Tea is a subtropical understory tree that grows as a shrub, small tree. They are grown as a waist high hedge with a flat “table” to force new shoot growth, which becomes tea. The old leaves are tough, dry, and tasteless or extremely bitter.  If you let the bush grow wild you will get very little leaf that can be harvested. And what is good leaf will be hard to harvest and take a lot of time. Don’t be afraid. Tea has been nibbled by human fingers for 5000 years. The more you nibble at it the happier the tea and the healthier the bush. It has a wonderful relationship with human hands.
They need 80 inches of rain per year or need to be irrigated. If a tea bush gets dry the leaves will not show any signs of wilting. The first indication there is not enough moisture is a dead bush. I always grow them with something that easily wilts as an early warning system.
Tastes like what it grows with. Be careful. It tastes like the air and the soil and the smell of the place, and most especially any plants in close proximity.
As an understory tree it likes a little shade but can grow in full sun. The more shade it gets (keep in mind there is a lower limit if you want it to grow) then the more chlorophyll will be produced as well as the chemicals that give tea its aroma and flavor. Shade is often offered seasonally. Some of the best tea is grown in colder climates in full sun and covered with shade for a couple of weeks before harvest.
Different cultivars have varying degrees of frost-hardiness. This seems to be the main issue in North America is finding the right frost tolerant variety for the right micro-clime.

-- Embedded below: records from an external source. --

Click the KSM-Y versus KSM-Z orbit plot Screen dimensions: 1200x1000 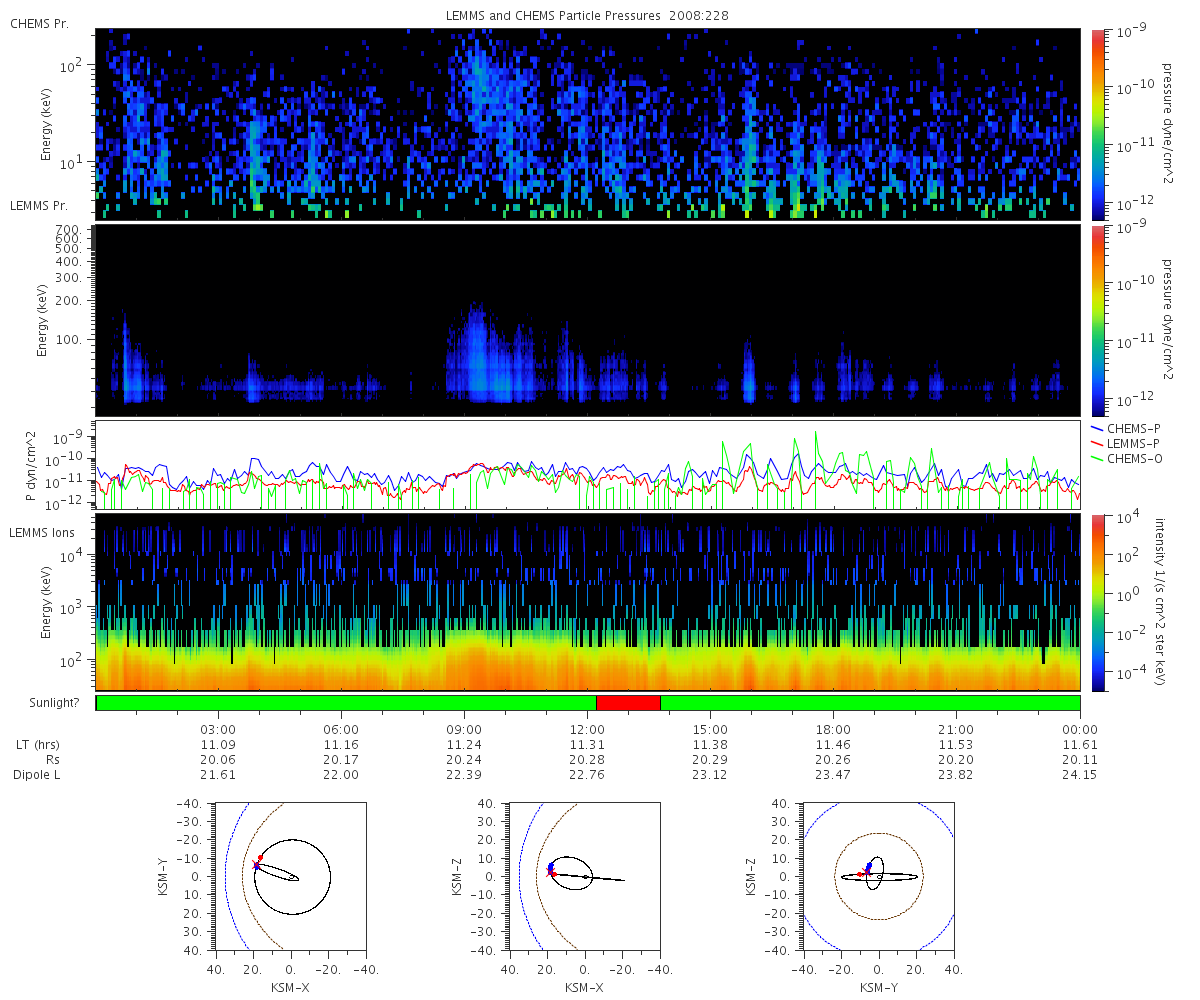(x=878, y=876)
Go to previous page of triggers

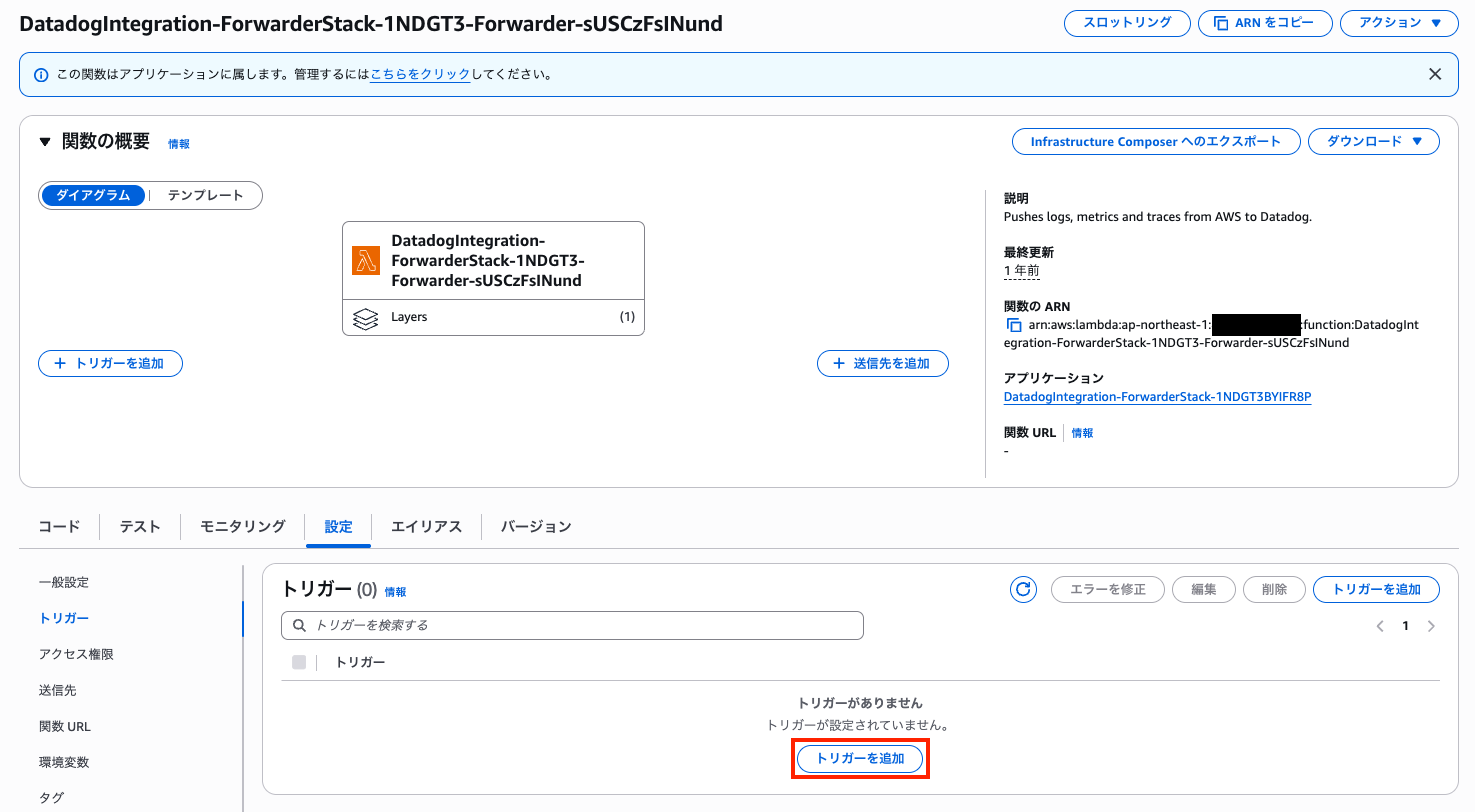[1380, 626]
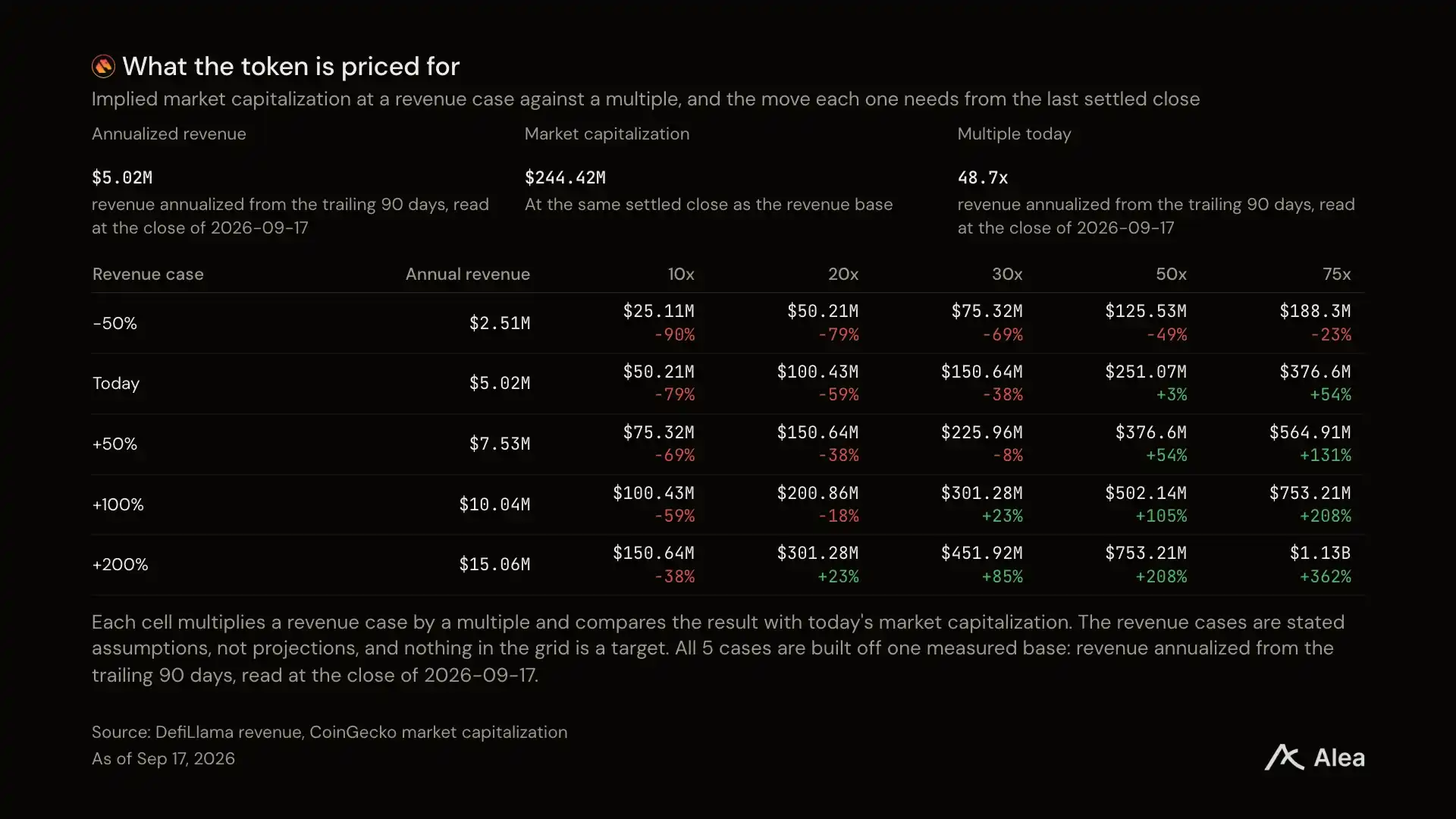The width and height of the screenshot is (1456, 819).
Task: Click the Alea wordmark text
Action: pyautogui.click(x=1338, y=757)
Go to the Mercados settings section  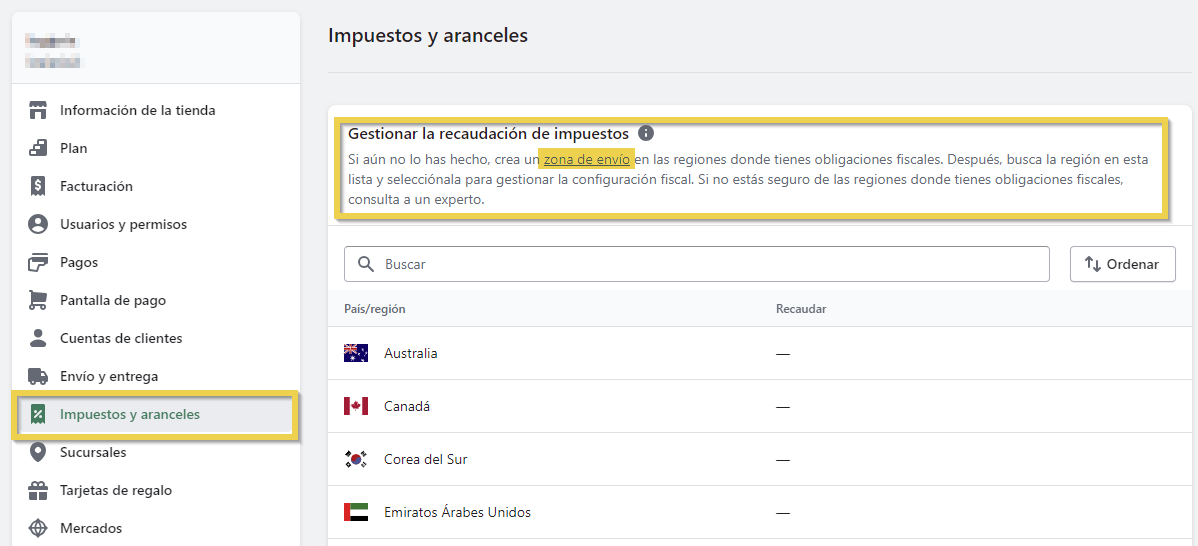(x=90, y=528)
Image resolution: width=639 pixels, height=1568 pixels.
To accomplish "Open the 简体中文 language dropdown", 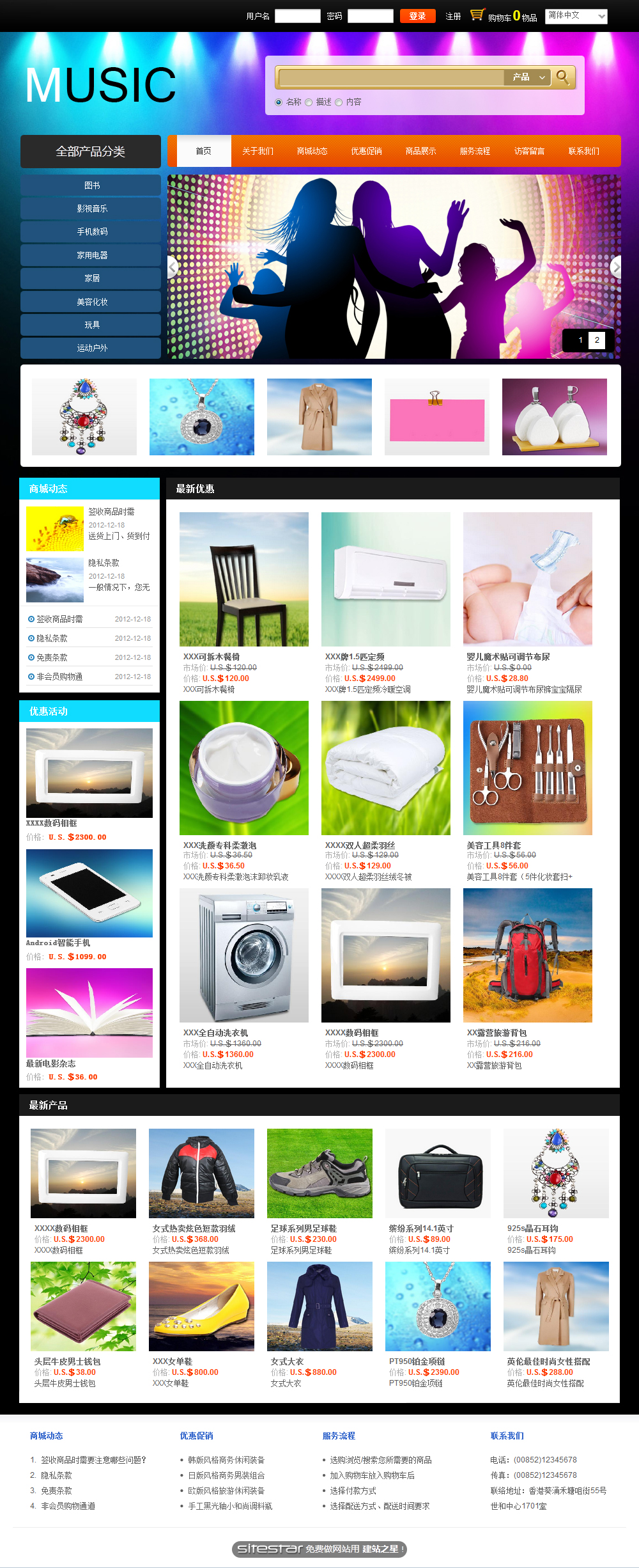I will click(x=576, y=16).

They prefer very acid soil, similar to blueberries. Our friends in Mississippi are interested in the science. As a published research scientist I have experience with both real science and real farming. Academia really has no choice but to follow big-ag. Like artists, we scientists must have a patron. As a scientist I want to have repeat-able scientific knowledge to back me up but personally prefer to throw out “rules” and observe what works on-the-ground/in-the-dirt as it were. In this case it is good to understand the science behind the importance of pH.
Under scientifically controlled conditions, necessary to make scientifically valid observations, different minerals and nutrients are bio-available at different pH levels. For each crop you are trying to find the “sweet spot” of nutrient availability which differs for each crop. For tea that sweet spot is way over on acid side. When grown in acidic soil tea does best because the “food” it likes is most available in that range. HOWEVER…
However, in my personal experience, if you have active, MICROBE-DENSE soil with high levels of BIO-AVAILABLE minerals and nutrients (compost completely digested, not fresh) then pH is not as important as an issue. Not only can you bend the rules, you can do so very successfully. If your soil is just okay or just good, better work with pH. I have trained with Master Cho in Natural Farming and have seen the value of microbial load in any growing system I have seen it used, plant or animal.
Keep in mind when placing your tea bushes that they can live for hundreds of years. Some are over 1000 years old and still produce. The average age of a commercial bush worldwide is 65 years if memory serves.
My advice always is- Go for it! What do you have to lose? Everything is an experiment. Life is an adventure!